- **DIRECTIONS FOR THIS TASK**
Scan the entries for lines with the word "Zoom" and copy those lines.

Top of THE RECORDS

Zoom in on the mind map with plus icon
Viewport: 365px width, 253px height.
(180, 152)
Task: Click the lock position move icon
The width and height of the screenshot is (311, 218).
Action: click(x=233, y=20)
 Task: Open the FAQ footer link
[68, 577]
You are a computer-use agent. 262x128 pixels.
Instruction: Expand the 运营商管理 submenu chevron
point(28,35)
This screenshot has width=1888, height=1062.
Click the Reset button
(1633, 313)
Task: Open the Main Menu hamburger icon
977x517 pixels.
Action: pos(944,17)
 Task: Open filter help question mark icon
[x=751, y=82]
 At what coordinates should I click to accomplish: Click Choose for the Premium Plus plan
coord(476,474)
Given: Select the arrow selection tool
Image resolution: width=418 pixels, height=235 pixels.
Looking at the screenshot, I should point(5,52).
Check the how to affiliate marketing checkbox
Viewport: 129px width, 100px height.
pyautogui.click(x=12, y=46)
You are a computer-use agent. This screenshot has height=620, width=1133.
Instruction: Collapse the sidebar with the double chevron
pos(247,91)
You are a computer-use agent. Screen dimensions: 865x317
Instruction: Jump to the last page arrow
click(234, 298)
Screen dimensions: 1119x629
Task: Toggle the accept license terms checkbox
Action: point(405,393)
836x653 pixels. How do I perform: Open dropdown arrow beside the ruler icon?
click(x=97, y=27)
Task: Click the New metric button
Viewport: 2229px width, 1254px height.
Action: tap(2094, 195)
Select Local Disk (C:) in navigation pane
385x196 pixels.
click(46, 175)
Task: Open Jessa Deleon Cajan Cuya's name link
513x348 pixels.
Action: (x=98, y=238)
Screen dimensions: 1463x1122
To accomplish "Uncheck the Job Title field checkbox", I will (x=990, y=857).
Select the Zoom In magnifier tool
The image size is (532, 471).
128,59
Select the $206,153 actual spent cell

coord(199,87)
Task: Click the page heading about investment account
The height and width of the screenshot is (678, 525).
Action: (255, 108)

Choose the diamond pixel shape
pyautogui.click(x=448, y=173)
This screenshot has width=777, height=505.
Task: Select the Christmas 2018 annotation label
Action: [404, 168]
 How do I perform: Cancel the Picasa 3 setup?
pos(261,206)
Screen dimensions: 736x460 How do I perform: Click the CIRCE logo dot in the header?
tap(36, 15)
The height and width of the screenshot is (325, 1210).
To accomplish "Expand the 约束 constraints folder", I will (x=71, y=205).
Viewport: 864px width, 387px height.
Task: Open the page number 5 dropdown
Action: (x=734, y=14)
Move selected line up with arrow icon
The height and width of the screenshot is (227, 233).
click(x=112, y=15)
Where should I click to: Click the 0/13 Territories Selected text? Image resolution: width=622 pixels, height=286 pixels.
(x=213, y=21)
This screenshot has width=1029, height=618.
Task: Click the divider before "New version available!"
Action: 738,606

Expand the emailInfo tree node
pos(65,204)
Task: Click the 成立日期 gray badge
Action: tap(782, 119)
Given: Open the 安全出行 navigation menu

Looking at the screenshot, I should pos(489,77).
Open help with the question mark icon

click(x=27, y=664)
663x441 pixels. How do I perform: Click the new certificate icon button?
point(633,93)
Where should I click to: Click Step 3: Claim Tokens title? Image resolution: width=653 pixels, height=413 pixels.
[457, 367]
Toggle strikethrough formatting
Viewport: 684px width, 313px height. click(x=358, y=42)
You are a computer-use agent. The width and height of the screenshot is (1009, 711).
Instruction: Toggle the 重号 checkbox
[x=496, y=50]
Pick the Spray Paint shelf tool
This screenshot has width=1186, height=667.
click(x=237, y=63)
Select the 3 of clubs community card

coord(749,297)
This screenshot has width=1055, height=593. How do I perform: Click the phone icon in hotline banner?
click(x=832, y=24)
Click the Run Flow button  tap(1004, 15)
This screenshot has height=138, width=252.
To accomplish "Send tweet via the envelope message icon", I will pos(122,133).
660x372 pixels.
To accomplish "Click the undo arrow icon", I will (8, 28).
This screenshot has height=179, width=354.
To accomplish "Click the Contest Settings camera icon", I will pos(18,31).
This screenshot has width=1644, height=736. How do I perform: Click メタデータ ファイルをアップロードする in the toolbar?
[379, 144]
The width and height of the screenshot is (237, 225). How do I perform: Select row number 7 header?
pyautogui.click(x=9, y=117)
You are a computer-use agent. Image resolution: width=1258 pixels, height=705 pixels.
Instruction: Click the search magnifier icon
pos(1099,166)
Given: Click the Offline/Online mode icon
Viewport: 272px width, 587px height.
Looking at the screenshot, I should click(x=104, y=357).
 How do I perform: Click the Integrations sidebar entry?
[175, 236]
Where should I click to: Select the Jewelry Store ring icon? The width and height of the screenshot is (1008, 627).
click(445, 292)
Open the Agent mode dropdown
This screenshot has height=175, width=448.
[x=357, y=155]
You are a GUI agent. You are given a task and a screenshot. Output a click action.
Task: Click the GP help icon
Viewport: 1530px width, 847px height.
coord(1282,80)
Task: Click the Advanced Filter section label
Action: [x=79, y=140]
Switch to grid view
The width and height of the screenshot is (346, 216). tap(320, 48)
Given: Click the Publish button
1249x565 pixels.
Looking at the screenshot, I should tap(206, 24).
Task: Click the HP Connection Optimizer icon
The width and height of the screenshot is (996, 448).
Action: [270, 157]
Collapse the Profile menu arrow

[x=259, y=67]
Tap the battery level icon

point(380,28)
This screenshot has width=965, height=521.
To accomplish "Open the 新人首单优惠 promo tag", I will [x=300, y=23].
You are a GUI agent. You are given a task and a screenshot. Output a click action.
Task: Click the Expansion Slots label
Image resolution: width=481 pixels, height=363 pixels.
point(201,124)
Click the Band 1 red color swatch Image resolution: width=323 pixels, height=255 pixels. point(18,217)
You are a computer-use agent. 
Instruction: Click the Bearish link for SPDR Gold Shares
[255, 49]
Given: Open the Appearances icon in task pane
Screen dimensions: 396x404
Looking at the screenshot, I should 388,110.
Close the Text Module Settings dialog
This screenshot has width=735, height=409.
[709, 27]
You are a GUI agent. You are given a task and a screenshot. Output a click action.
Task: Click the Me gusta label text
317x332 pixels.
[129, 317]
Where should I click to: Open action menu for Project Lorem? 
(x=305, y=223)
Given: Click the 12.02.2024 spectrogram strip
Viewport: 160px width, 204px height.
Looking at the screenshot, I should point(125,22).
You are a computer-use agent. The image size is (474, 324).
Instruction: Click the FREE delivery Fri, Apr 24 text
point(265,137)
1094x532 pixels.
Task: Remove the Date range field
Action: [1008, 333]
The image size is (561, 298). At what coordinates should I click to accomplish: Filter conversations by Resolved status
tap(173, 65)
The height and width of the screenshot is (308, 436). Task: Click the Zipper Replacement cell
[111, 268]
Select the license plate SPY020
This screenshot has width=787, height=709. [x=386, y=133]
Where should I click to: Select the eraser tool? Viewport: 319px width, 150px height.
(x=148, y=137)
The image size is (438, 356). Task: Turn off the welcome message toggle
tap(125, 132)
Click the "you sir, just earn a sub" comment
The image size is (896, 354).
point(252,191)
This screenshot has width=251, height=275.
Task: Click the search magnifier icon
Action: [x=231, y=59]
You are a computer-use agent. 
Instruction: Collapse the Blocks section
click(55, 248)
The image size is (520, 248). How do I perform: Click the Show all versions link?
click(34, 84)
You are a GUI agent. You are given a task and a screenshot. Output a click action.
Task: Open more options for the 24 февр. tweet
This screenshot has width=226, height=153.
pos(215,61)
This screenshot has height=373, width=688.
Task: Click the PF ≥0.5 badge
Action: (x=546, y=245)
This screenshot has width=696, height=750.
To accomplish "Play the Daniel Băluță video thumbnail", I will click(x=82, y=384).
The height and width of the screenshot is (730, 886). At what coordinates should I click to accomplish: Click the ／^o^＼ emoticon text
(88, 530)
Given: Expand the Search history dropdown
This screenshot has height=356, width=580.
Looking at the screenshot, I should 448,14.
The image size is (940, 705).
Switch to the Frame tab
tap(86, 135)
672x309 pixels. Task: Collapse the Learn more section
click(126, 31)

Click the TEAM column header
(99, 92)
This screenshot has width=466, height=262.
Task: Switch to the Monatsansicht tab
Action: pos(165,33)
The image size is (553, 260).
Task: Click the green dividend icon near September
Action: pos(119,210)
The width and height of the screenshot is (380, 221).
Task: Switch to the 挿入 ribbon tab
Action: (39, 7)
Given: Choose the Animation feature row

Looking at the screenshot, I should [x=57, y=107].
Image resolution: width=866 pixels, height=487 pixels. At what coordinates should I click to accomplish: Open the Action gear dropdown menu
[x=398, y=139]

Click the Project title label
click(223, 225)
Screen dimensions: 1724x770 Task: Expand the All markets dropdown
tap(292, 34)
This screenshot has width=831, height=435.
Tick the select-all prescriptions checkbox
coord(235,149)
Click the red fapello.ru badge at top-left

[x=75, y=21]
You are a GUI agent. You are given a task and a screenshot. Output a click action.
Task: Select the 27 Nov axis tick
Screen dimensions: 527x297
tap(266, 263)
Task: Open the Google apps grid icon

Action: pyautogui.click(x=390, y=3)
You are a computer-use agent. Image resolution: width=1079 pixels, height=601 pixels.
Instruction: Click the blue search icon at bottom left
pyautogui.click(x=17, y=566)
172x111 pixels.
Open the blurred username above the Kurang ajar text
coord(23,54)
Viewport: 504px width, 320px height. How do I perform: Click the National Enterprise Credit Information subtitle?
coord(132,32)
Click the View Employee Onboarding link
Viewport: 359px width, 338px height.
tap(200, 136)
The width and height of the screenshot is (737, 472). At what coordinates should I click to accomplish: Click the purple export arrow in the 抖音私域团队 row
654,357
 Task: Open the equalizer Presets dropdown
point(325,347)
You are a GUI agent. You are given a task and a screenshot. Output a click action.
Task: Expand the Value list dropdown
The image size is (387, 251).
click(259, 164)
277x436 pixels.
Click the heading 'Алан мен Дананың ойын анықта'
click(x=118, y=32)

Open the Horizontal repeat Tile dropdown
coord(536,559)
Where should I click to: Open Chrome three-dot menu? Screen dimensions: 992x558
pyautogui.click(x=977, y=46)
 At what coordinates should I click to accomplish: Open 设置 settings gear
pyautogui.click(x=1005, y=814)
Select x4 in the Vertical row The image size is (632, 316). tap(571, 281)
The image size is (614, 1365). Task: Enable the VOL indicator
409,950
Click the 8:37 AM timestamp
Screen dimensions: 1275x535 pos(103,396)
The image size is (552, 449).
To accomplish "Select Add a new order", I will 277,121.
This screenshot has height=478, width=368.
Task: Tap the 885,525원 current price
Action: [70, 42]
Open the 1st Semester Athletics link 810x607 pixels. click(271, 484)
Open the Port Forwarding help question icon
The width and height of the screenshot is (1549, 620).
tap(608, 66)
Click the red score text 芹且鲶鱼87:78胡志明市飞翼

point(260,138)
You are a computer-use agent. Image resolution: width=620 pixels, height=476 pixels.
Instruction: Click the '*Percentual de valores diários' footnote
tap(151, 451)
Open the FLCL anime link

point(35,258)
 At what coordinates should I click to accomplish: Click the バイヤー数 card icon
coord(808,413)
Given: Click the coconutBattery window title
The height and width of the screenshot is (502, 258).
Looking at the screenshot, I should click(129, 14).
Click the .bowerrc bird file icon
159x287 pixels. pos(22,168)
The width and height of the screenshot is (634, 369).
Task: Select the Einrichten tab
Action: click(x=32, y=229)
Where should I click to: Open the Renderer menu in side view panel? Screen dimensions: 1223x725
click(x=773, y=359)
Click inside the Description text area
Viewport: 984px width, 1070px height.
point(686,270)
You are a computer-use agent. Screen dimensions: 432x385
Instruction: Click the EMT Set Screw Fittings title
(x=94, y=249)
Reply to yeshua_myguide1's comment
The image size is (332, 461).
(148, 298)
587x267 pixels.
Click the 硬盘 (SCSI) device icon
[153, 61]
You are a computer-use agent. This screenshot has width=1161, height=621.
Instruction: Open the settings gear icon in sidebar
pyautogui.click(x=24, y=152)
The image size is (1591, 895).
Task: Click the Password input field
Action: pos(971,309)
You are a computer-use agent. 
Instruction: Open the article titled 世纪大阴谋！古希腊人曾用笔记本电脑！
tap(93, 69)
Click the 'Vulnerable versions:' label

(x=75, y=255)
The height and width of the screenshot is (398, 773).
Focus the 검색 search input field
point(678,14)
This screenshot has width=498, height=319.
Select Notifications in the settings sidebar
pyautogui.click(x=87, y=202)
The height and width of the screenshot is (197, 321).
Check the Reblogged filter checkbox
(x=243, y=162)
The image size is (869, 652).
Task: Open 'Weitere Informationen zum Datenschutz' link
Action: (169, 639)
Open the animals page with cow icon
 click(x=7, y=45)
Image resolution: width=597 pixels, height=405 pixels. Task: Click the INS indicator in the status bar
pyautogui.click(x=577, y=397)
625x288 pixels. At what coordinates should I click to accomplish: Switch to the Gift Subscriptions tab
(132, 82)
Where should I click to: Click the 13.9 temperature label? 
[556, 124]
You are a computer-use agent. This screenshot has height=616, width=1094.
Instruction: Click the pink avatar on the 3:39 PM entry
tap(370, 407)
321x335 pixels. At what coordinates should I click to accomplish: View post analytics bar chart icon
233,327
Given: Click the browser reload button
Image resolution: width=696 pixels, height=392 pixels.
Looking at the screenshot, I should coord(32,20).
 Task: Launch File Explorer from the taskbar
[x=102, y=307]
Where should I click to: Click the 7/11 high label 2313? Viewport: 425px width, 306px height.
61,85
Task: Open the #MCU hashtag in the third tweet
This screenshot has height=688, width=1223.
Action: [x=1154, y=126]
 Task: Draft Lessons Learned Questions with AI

Bottom of THE RECORDS

- **TASK RESULT**
Zoom in on the mind map with plus icon
Select the Zoom In magnifier tool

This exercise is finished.